A missle system defense system atau Sistem Pertahanan Rudal, merupakan sistem, senjata, atau teknologi yang dirancang untuk mendeteksi, mencegat dan menghancurkan serangan rudal yang datang dari negara musuh yang bermaksud melancarkan agresi militer. Dengan itu, Sistem Pertahanan Rudal digunakan untuk melindungi suatu negara atau wilayah dari serangan musuh.

Bagi AS pengerahan Sistem Pertahanan Rudal di Asia Pasifik, khususnya Asia Timur dan Semenanjung Korea, nampaknya merupakan satu hal yang cukup vital. Pada Agustus 2014, Wakil Menteri Pertahanan AS kala itu, Robert O.Work, dalam kunjungan kerjanya ke Korea Selatan, Jepang, Guam dan Hawaii, selain membahas isu kontra-terorisme dan keamanan global, juga menyinggung pentingnya mendayagunakan Sistem Pertahanan Rudal.

Alasannya, AS perlu semakin memperkuat pengaruhnya di Asia Pasifik mengingat semakin menguatnya potensi pengaruh ekonomi dan militer Cina. Sehingga perlu membangun kerangka kerja sama dengan negara-negara di Asia Pasifik berdasarkan Kerangka Persekutuan Baru di bidang pertahanan dan keamanan. Namun anehnya, pada saat yang sama, mengabaikan keikutsertaan Cina dan Rusia dalam skema persekutuan baru di bidang keamanan tersebut.

Apa yang kelak disebut a new alliance of “security” pada kenyataannya hanya melibatkan negara-negara yang jelas-jelas dari dulu merupakan sekutu AS yaitu: Filipina, Australia, Jepang, yang mungkin pada perkembangannya akan mengikutsertakan Singapura dan Thailand. Malaysia pun, lantaran hingga kini terikat dalam komitmen dengan Inggris melalui payung The Common Wealth, perhimpunan negara-negara persemakmuran ex-jajahan Inggris, AS memandang Malaysia sebagai mitra strategis.

Begitupun, berdasarkan telaah beberapa pakar militer dan pertahanan, pengerahan Sistem Pertahanan Rudal AS di kawasan Asia Pasifik, utamanya di Semenanjung Korea di kawasan Asia Timur, menunjukkan bahwa ketidakpercayaan diri para pemimpin di Washington menghadapi kemungkinan meletusnya konflik militer terbuka dengan Cina dan Korea Utara di perairan Laut Cina Selatan, Selat Taiwan maupun Laut Cina Timur dan untuk menghadapi Rusia di Pulau Kuril.
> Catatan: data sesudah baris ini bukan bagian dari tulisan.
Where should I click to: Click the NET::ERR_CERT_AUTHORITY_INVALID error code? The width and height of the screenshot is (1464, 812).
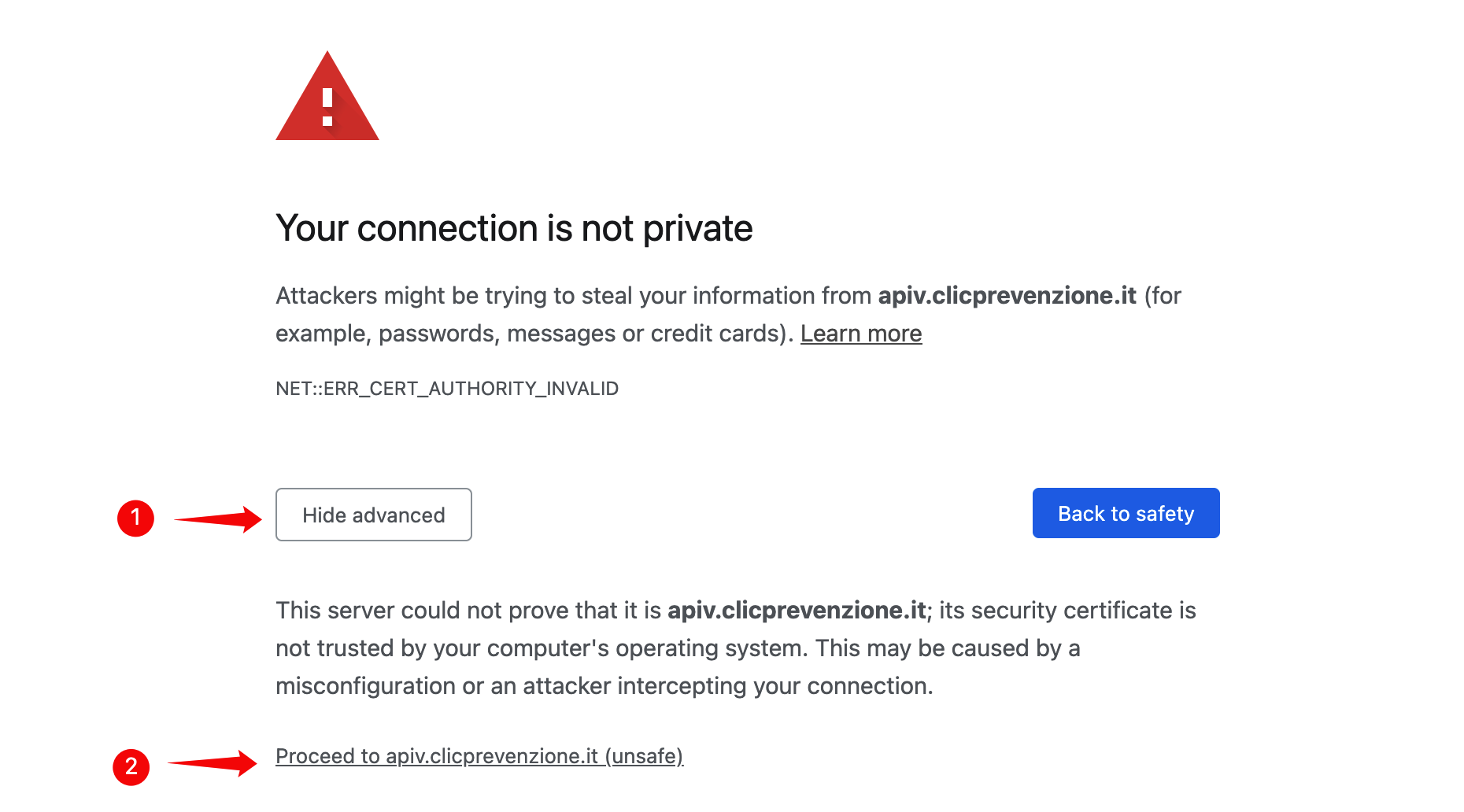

Kekhawatiran dan ketidakpercayaan terhadap kemampuan militer AS menghadapi Cina di Laut Cina Selatan, Selat Taiwan dan Laut Cina Timur, mendorong AS sejak tahun 2024 untuk mengerahkan Typhon Missile System atau Sistem Rudal Typhon di Filipina. Dalam perspektif strategis Indonesia dan negara-negara ASEAN yang sejatinya menganut sikap nonblok, jelas bisa mengganggu stabilitas politik dan keamanan di Asia Tenggara, sehingga bertentangan dengan Semangat Deklarasi ZOPFAN (Zone of Peace, Freedom and Neutrality) yang menjadi kesepakatan bersama negara-negara ASEAN. Dengan pengerahan Sistem Rudal Typhon di Filipina, kawasan Asia Tenggara bisa terseret ke dalam pusaran persaingan global yang kiat memanas antara AS versus Cina di Asia Pasifik, yang sudah barang tentu juga berdampak ke Asia Tenggara.   Lebih buruk lagi, bisa memicu meningkatnya atmosfer Perang Dingin Gaya Baru di Asia Pasifik.

HIMARS atau Sistem Roket Artileri Mobilitas Tinggi, peluncur yang dipasang di atas truk (foto: ilustrasi).Pengerahan Sistem Rudal Typhon AS di Filipina, memang sangat berbahaya. Sistem Rudal Typhon adalah platform rudal peluncuran darat bergerak yang dikembangkan oleh Lockheed Martin. Adapun rudal ini dirancang untuk meningkatkan serangan jarak jauh Angkatan Darat AS. Sistem ini mampu menembakkan berbagai jenis rudal, termasuk rudal SM-6 dan Tomahawk, dengan jangkauan hingga 2.000 km (1,240 mil).

Sepertinya sejak April 2024 lalu AS memang tidak ada niat untuk menarik kembali Sistem Rudal Typhon dari Filipina, meski pemerintah AS sempat berjanji akan menarik Sistem Rudal Typhon dari Pulau Luzon, namun kenyataannya AS tetap tidak menarik rudal Typhon dari wilayah Filipina. Bahkan pemerintah Filipina sendiri rupanya menginginkan sistem rudal Typhon bertahan di Filipina dalam jangka waktu yang cukup panjang.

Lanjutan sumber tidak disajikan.